POLAROID CORPORATION

Company Profile

  • Location: Waltham, MA
  • Size: 11,000 employees
  • Annual Revenues: $2.4 billion
  • Business: Specialty chemical manufacturing
  • Industry Sector: Chemicals Processing/Manufacturing

Capital Investments

A closed-loop batch still solvent recovery system had been left only partially completed for several years due to cash flow problems. Should the project be permanently canceled or should additional investments be made to complete the project?

Business Benefits
The benefits of completing the still are heavily dependent on a number of decisions related to chemical production. Five different scenarios were created and analyzed to represent these decisions, yielding 12-year net present values ranging from -$1.4 million to +$3.4 million.

Why Was Project Performed?
Polaroid had designed a state-of-the-art, closed-loop, multipurpose batch still solvent recovery system for one of its facilities. At the time of the study, construction on the project had stopped for several years due to cash flow problems. The company had invested approximately six million dollars in the state-of-the-art system; an additional four million dollars was needed to complete the system as designed, primarily for equipment and control components.

During the construction delays changes to facility operations took place which, together with the significant construction downtime, rendered invalid the firm's initial profitability analysis. Tellus Institute was asked to revisit the original project analysis with a particular focus on identifying and -- if warranted and feasible -- quantifying less tangible cost items.

## Dataset records:
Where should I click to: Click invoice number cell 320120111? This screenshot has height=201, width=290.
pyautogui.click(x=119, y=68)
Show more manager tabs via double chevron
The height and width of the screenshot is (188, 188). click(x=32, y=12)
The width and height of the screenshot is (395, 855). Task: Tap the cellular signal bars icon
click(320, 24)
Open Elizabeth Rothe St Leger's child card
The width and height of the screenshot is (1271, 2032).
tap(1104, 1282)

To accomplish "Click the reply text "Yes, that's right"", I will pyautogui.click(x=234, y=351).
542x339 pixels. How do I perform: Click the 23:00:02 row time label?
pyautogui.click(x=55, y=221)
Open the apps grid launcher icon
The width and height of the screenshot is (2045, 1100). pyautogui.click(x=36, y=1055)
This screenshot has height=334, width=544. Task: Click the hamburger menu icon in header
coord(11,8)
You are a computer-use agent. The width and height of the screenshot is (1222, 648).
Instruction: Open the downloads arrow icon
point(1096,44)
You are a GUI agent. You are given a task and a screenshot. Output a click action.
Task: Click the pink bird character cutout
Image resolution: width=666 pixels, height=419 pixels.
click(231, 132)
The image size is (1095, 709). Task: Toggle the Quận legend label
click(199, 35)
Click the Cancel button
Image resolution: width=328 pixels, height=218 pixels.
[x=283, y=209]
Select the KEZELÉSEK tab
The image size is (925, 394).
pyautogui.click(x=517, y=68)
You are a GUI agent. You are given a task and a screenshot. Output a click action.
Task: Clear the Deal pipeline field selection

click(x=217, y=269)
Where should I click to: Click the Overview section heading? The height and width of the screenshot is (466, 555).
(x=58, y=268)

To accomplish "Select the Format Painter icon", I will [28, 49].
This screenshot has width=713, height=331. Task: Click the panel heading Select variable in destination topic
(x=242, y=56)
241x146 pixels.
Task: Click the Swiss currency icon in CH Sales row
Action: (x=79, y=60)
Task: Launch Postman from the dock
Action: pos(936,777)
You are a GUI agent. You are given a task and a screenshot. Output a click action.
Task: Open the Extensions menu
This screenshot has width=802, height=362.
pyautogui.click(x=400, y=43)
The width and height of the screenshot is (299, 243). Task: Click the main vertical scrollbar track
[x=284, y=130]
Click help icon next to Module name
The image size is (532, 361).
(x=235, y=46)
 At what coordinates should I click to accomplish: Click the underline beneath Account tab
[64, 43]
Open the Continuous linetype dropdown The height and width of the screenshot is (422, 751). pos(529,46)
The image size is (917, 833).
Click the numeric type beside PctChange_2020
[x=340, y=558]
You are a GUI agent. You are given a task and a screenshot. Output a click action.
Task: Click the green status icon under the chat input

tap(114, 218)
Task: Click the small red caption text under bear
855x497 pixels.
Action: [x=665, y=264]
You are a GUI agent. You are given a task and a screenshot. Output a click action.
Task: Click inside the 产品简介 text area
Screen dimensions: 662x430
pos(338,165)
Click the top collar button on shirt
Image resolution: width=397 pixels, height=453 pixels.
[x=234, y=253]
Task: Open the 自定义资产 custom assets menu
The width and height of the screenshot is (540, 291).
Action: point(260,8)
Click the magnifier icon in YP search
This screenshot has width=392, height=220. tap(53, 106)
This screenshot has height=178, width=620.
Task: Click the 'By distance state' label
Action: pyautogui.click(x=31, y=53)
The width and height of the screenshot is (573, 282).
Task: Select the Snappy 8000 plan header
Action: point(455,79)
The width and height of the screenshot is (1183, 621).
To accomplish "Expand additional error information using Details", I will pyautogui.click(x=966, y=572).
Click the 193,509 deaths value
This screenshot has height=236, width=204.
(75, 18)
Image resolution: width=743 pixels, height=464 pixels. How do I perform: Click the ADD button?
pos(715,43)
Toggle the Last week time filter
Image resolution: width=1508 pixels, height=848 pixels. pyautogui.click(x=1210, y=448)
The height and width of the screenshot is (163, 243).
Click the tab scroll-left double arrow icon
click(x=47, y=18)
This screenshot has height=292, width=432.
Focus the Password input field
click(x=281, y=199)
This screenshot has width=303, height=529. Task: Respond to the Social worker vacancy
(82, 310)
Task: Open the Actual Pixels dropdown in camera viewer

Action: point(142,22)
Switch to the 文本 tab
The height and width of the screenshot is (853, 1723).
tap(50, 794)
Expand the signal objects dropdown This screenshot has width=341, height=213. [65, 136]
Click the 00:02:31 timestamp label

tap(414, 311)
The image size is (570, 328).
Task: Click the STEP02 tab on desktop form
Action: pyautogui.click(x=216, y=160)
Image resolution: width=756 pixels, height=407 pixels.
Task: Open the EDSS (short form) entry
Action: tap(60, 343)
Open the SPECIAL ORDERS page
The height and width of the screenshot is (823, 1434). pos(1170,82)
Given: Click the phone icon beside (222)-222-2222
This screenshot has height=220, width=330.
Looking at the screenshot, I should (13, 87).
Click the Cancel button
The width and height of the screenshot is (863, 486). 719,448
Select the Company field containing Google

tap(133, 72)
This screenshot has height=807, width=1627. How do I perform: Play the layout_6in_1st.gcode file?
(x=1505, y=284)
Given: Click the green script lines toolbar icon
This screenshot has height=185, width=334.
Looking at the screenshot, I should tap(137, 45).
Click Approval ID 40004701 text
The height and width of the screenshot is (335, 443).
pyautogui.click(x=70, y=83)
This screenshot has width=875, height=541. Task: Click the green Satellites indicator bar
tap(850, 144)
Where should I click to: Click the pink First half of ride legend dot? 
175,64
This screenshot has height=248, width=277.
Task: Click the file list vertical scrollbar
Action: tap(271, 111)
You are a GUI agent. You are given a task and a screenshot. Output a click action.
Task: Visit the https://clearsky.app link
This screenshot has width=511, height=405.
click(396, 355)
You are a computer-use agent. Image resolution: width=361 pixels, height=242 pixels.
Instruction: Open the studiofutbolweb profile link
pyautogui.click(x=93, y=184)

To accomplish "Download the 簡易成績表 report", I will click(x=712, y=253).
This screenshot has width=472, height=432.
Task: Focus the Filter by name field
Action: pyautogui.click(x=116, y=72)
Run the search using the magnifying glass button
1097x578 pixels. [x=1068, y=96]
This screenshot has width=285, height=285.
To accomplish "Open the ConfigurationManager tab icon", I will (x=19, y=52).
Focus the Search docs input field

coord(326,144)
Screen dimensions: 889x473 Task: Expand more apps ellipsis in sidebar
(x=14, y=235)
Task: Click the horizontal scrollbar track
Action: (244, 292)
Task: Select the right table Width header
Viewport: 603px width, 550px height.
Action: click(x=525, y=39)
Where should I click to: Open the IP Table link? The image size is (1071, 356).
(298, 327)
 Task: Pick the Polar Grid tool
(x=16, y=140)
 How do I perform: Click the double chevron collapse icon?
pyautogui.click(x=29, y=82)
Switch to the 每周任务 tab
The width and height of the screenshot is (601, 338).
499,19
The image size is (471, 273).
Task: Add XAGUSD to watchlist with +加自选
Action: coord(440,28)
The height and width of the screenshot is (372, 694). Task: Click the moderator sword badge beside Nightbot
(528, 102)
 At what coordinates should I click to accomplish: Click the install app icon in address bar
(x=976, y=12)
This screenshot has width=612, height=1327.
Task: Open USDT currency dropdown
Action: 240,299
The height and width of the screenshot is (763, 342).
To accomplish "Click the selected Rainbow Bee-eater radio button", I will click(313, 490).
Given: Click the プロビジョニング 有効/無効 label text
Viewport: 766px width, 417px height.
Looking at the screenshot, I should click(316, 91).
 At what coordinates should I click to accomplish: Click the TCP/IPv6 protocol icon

## Exercise tasks:
• a. Could you give the records again, everything from the line containing "Open the Continuous" down to the line containing "Action: point(260,8)", substituting "screen agent" for "GUI agent" and leaving all else unchanged?
• b. Can you proceed with the Polaroid solvent recovery case study, picking up right after its last sentence?

## Per-task answers:
• a.
Open the Continuous linetype dropdown The height and width of the screenshot is (422, 751). pos(529,46)
The image size is (917, 833).
Click the numeric type beside PctChange_2020
[x=340, y=558]
You are a screen agent. You are given a task and a screenshot. Output a click action.
Task: Click the green status icon under the chat input

tap(114, 218)
Task: Click the small red caption text under bear
855x497 pixels.
Action: [x=665, y=264]
You are a screen agent. You are given a task and a screenshot. Output a click action.
Task: Click inside the 产品简介 text area
Screen dimensions: 662x430
pos(338,165)
Click the top collar button on shirt
Image resolution: width=397 pixels, height=453 pixels.
[x=234, y=253]
Task: Open the 自定义资产 custom assets menu
The width and height of the screenshot is (540, 291).
Action: point(260,8)

• b.
Project Description
When it was designed, the solvent recovery still was intended to provide two classes of savings: (1) reduced waste disposal fee costs, and (2) reduced raw materials purchases. During the construction delay, which lasted several years due to ongoing competition for capital funds, facility production plans changed, clouding the question of how many waste streams on site would be suitable for batch still recovery.

Adding to the complexity of the analysis were multi-facility production planning issues, company and government hazardous waste reduction goals and air emission regulatory issues. For example, the production facility at which the batch still had been partially constructed had no other solvent recovery capacity on site. A second production site in the same region had several operating recovery systems, but all were operating at full capacity. This limitation on available solvent recovery capacity had clear production implications for production lines that used expensive raw materials or that generated solvent wastes deemed too expensive to simply ship off site for disposal. In addition, government regulations restricted shipment of wastes between the two sites for solvent recovery, further constraining the company's flexibility for planning production.

Having a batch still system on site would also affect the company's ability to meet both internal, company-wide hazardous waste reduction goals, as well as similar state-mandated goals. The batch still was viewed internally as an important component of future hazardous waste treatment and air emissions flexibility.

Analysis

Initially it was thought that easily quantifiable waste management costs, such as permit costs, labor costs for shipment manifesting, etc., would play a significant role in the analysis. It soon became clear that these costs, although relevant, were not decision drivers in an investment of this size.

It became clear that the primary cost drivers were of two types:

The handler for one of the facility's waste streams (designated Stream A) had safety problems in the past, and the facility's environmental manager would like an alternative treatment option. In absence of the batch still, the only alternative was cement kiln treatment, estimated to have a cost eight times that of the current handler.

The ability of the facility to expand production to include a major intermediate product (Product X) that the firm was currently buying from another manufacturer. Without the batch still recovery system, the costs associated with waste disposal and raw material would make in-house production too expensive.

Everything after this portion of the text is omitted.